I do not believe my work is incorrect even though I got this error when running this section:

The dataset generated from the generator functions is not identical to the expect one

Adding this to output prints True which indicates the error is due to natural floating point precision error.

print(np.allclose(df_all_breeds, pre_loaded_df))

Did others have this issue? And if so, is there a reason this hasn’t been addressed? I wasted a bit of time on this.

Are you referring to the inverse_cdf_gaussian() function and its tests?

Please post a screen capture image of your results.

I believe the tests in Section 2.1 only consist of some print statements, I don’t think any of them cab generate the text “The dataset generated from the generator functions…”.

Note that this lab was updated on Aug 31. Are you using the newest version?

I added the print statement that starts with “Mine:”, the rest of it is not my code:

 if not df_all_breeds.equals(pre_loaded_df):
        print("The dataset generated from the generator functions is not identical to the expect one.\n\nFalling back to the pre-loaded one.")
        print("Mine: Is this due to floating point error: ",np.allclose(df_all_breeds, pre_loaded_df))
        df_all_breeds = pre_loaded_df

It prints:

The dataset generated from the generator functions is not identical to the expect one.

Falling back to the pre-loaded one.
Mine: Is this due to floating point error:  True

I just did an “update lab from latest version” it still shows a date of “Instructor update: May 17, 2023 6:31 PM EDT”. Note I opened the lab either yesterday or the day before for first time.
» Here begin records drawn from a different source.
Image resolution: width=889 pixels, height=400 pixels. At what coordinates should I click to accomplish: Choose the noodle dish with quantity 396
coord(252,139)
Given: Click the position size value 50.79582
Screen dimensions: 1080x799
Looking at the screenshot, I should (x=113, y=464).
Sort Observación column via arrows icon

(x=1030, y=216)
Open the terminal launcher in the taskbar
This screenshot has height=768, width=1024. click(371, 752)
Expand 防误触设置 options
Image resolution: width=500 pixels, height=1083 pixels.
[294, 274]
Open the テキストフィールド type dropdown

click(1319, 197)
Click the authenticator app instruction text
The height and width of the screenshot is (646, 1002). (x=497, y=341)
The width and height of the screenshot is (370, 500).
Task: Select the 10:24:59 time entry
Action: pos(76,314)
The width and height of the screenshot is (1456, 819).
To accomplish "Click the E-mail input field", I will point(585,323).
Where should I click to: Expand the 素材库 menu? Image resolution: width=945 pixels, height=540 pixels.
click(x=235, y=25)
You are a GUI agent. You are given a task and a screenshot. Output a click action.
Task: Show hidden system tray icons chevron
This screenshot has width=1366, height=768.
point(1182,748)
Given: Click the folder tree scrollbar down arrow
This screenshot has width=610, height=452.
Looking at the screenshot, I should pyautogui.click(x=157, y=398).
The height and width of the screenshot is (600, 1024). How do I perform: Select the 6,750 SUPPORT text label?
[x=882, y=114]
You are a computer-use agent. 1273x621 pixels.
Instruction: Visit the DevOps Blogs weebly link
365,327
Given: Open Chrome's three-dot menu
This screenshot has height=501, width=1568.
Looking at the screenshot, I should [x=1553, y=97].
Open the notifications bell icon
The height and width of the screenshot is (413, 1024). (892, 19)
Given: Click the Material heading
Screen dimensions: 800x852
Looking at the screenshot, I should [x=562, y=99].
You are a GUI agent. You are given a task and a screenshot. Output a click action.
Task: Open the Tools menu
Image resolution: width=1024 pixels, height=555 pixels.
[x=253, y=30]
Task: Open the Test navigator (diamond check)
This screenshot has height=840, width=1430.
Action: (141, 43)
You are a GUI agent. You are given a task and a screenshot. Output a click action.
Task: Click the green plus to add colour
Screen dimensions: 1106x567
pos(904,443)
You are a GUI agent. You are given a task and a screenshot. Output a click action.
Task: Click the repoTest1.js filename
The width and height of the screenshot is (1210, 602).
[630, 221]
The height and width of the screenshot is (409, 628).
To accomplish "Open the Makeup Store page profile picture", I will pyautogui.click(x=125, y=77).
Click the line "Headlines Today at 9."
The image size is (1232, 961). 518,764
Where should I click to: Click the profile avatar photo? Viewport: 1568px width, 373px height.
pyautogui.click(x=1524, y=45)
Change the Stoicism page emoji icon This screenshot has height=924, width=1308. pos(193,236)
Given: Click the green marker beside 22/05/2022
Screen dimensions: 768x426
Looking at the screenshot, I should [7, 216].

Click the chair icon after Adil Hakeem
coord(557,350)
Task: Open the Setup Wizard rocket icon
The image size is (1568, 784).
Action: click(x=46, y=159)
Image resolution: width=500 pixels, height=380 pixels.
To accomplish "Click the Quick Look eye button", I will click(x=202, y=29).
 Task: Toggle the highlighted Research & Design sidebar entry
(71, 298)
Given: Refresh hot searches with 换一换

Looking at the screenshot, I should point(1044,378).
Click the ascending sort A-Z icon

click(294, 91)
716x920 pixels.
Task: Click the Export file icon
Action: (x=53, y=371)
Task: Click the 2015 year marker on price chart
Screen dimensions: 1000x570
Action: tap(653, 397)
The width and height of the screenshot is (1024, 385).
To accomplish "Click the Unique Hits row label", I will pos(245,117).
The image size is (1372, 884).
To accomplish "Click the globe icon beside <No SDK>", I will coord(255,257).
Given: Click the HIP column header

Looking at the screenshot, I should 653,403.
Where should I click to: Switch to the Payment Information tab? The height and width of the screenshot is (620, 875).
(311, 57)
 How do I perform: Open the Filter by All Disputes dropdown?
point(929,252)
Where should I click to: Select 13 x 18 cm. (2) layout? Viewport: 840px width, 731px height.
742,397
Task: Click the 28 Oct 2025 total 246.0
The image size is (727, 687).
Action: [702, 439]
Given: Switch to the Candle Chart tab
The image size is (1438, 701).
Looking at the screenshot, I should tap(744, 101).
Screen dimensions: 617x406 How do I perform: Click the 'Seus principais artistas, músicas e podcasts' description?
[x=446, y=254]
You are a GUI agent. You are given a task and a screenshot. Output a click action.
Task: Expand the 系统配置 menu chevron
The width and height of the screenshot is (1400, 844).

Doing an equals on floating point is generally considered a very bad practice. So, assuming that is the issue.

I was incorrect about there being an update on Aug. 31. I was looking at the wrong repo. There are lots of assignments named C3 W1.

I have not previously heard of the issue you’re reporting.

I agree, using an equality operator on floating point values isn’t a great idea.

Looks to me like the block of code you posted is an additional check on whether your code for these functions works as expected.

  • gaussian_generator
  • binomial_generator
  • uniform_generator

Can you post screen capture images of the results for those unit tests (from earlier in the notebook)?

Also, when you did “update from latest version”, did you also re-name your existing notebook file first?

No. Didn’t want to redo my work. That said everything passed other than that error message and I got a 100% when I submitted my work (before I submitted the original post). Only posted, as I was hoping to save other(s) the pain I faced. Or better yet, someone sees it who can fix the issue by using isclose instead of equals. Thanks for all your help! Much appreciated.

I would like to understand the pain you faced, so I can provide some data for the course staff. I’d like to give them a concrete example of when that message is triggered. It didn’t happen in my notebook, and I haven’t seen any reports of it.

Seeing your results from those functions might be useful.

Can I just privately message you a pdf of my assignment? Is that considered “cheating” since you are a super mentor? Or can you just view my assignment?

I have the same problem. When I run the provided code in C3_W1_Assignment Section 2.1:

# Read the pre-loaded dataset
pre_loaded_df = pd.read_pickle("df_all_breeds.pkl")

try:
    # Generate the dataset using the graded functions from section 1
    df_all_breeds = utils.generate_data(gaussian_generator, binomial_generator, uniform_generator)
except:
    # In case of an error
    print("There was an error when generating the dataset using the generator functions.\n\nFalling back to the pre-loaded one.")
    df_all_breeds = pre_loaded_df
else:
    # In case that the generated dataset does not match the pre-loaded one
    if not df_all_breeds.equals(pre_loaded_df):
        print("The dataset generated from the generator functions is not identical to the expected one.\n\nFalling back to the pre-loaded one.")
        df_all_breeds = pre_loaded_df

        
# Print the first 10 rows of the dataframe
df_all_breeds.head(10)

I got the following message:

The dataset generated from the generator functions is not identical to the expected one.

Falling back to the pre-loaded one.

I passed all the tests before this. What is possibly wrong with my code?

I previously submitted a ticket to address this issue in the notebook, but it is still pending completion.

Don’t worry about it, most likely there is no problem in your code.